The housing pension can be subscribed to if the older spouse is over 55 years old. For example, subscribing at age 55 for a 300 million KRW house allows receiving a monthly pension of 460,000 KRW for life. If the total amount of pension payments and guarantee fees (including interest) after the subscriber couple’s death is less than the house value, the remaining amount is inherited by the children.
Through the National Participation Budget System, the government will supply eco-friendly agricultural product packages worth approximately 480,000 KRW annually to pregnant women. It will also expand health insurance coverage to include ultrasound examinations of female reproductive organs (uterus and ovaries), chest (breast), and heart, along with the four major severe diseases.

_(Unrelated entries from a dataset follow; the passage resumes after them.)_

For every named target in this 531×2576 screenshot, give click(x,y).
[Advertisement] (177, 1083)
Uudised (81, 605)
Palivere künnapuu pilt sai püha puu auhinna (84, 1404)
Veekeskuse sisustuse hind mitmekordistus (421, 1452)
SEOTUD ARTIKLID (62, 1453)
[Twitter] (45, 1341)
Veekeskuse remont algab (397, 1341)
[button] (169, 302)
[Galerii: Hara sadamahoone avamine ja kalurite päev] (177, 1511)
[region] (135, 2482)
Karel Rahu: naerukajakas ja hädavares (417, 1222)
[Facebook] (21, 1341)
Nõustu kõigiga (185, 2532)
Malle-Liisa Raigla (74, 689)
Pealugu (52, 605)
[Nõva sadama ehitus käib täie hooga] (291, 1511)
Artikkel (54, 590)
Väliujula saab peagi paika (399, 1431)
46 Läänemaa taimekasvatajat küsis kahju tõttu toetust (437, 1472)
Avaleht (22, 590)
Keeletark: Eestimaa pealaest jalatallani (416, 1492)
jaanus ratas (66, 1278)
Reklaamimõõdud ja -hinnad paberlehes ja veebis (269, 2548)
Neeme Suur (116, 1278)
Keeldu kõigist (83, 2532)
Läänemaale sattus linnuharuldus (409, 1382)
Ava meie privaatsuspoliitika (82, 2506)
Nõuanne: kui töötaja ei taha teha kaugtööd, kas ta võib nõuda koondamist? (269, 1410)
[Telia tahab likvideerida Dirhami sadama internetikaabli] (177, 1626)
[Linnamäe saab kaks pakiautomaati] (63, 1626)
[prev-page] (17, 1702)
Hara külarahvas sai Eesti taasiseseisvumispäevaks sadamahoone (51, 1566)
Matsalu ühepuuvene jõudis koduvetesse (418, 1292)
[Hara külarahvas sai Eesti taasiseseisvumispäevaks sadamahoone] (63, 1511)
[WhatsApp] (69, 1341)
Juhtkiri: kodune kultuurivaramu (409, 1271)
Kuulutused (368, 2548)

◆Record Low Inflation Last Year
According to the 'December 2019 and Annual Consumer Price Trends' released by Statistics Korea on the 31st of last month, the consumer price index for this year was 104.85 (2015=100), a 0.4% increase compared to the previous year. This is the lowest level since related statistics began to be compiled in 1965.
If low inflation persists for a long time, it can lead to a vicious cycle of weak consumption → reduced production → falling prices, potentially progressing to deflation. The government drew a line on deflation concerns and expects related indicators to improve next year.
The core inflation index, which excludes volatile items such as agricultural products and petroleum products to capture long-term price trends, was also low. The core inflation index rose by 0.9% compared to the previous year, marking the lowest increase in 20 years since 1999 (0.3%).
◆Exports: Recovery but Base Effect
On the 2nd, the Ministry of Trade, Industry and Energy announced that Korea’s exports last year amounted to 542.4 billion USD, a 10.3% decrease compared to the previous year. This is the worst performance in 10 years. The double-digit decline in exports is the first since 2009 (-13.9%), when the global financial crisis occurred. Even if exports recover this year, it is pointed out that this is merely a rebound effect from last year’s poor performance and cannot be considered a true recovery.
Minister Sung Yun-mo of the Ministry of Trade, Industry and Energy set the export rebound point at February this year and pledged to make every effort to achieve positive growth in the first quarter. Sixty percent of export support capabilities, including 240.5 trillion KRW in trade finance and 511.2 billion KRW in export marketing, will be concentrated in the first half of the year. However, given the current trend, even maintaining the status quo would naturally lead to export improvement in the first quarter due to the base effect.